All of them - both perirhinal and parahippocampal regions would be required to provide what and where information respectively. The entorhinal cortex would be needed to bind this information and pass it to the hippocampus, and the hippocampus itself would be required to use this information to form an episodic memory.

Question 34

What is the alternative explanation to retrograde amnesia, for difficulties in recall of the past?

Answer 34

Suppressing of past events to avoid emotional turmoil/trauma.

Question 35

What were the initial methods of assessment of retrograde amnesia and what were the associated issues with these methods?

Answer 35

To test memory for photos of historically famous individuals, for news events, horse races and TV shows aired for a single season.

Issues:

• knowledge for such events and individuals is likely to vary between participants.
• continuous updating to add new, relevant events is required due to the nature of the material.

Question 36

What was Koppelman, Wilson and Baddeley’s (1990) probe method for assessing retrograde amnesia?

Answer 36

The autobiographical memory interview (AMI):

Semantic scale: subjects were asked to remember specific, factual information from certain time periods (where did you typically spend Christmas during your childhood?)
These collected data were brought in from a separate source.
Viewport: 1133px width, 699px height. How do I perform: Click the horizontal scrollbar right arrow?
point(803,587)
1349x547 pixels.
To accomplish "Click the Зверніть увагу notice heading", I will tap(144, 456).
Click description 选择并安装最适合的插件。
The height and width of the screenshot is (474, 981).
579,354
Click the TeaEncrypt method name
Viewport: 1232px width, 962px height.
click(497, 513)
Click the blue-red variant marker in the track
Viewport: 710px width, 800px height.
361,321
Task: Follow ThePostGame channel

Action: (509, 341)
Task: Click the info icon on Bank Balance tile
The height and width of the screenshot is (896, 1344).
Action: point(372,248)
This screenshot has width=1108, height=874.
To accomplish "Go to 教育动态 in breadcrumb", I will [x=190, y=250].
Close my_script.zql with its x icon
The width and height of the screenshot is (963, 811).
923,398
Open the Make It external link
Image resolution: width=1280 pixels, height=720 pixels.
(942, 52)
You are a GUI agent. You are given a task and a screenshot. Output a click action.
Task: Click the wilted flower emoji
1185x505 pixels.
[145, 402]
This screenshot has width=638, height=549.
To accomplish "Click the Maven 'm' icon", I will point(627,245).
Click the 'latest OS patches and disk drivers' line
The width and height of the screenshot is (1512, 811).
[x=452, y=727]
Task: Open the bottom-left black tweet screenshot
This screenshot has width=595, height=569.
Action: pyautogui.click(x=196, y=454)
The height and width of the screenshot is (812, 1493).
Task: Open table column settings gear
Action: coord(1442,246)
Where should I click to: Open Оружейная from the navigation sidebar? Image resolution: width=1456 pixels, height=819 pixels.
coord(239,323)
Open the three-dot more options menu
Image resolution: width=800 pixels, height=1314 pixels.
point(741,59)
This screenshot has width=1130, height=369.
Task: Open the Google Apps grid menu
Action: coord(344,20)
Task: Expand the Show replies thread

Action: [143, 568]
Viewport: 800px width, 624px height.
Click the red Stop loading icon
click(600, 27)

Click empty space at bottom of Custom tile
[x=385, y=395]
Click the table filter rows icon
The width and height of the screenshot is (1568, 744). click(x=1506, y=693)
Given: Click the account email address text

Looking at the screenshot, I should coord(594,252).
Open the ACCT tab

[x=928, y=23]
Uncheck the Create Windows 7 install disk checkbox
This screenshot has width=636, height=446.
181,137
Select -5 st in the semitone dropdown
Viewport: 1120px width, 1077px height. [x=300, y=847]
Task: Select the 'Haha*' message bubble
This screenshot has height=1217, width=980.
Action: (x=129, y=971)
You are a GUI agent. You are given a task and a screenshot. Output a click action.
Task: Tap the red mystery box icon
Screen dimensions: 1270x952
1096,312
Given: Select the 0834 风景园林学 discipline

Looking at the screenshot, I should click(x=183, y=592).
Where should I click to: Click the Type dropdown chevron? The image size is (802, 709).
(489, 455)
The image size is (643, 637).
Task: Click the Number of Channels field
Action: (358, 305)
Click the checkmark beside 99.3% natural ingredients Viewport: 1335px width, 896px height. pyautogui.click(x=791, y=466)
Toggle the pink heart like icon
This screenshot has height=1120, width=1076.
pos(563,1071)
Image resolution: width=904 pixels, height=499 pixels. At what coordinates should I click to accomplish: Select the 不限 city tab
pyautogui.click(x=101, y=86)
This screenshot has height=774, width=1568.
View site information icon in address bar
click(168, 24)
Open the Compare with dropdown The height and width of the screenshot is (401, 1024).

Personal scale: asked to recollect a specific event from each time period (winning a race at school)

Responses were rated for amount and specificity.

Question 37

What is the standard model of system consolidation (Squire, Cohen & Nadel, 1984)?

Answer 37

Over time, as memory traces are transferred from short to long term memory, the hippocampus is no longer required for memory recall - this process can be completed independently by the neocortex.

Question 38

What is the model detailing the independence of the neocortex in recalling memories once they are in long term memory stores?

Answer 38

The standard model of system consolidation (Squire, Cohen & Nadel, 1984).

Question 39

How can the standard model of system consolidation explain retrograde amnesia, and support Ribot’s law?

Answer 39

Robust memories are easier to remember than recent memories, because they are not as consolidated in the neocortex. Therefore, recall is poorer for more recent events.

Question 40

What is the alternative, competing theory to the standard model of system consolidation, and what does it argue?

Answer 40

Multiple trace theory (Nadel & Moscovitch, 1997; 1998) - argues the hippocampus is necessary for access to, and recall of, distant memories.

Hippocampus acts as a bookmark to the relevant trace in the neocortex; without the hippocampus, distant memories within the neocortex cannot be found/accessed.

Question 41

Describe the effect of 1) partial and 2) full, hippocampal loss on the recall of distant memories, and the relevant theories supporting each.

Answer 41

Partial hippocampal loss may still result in recall of distant memories, as some indexes/bookmarks for memories may still be intact - fits with multiple trace theory.

Full hippocampal loss/global damage can still result in recall of distant memories, in accordance with standard model of systems consolidation, as neocortical access to the memories are independent of the hippocampus.